## Problem requirements
What follows is a set of records; copy all of it exactly.

## Recorded data
= Beginning of Section =

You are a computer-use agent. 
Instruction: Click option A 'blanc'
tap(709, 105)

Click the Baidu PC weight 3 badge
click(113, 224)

= End of Section =

## Expected answer
You are a computer-use agent. 
Instruction: Click option A 'blanc'
tap(709, 105)

Click the Baidu PC weight 3 badge
click(113, 224)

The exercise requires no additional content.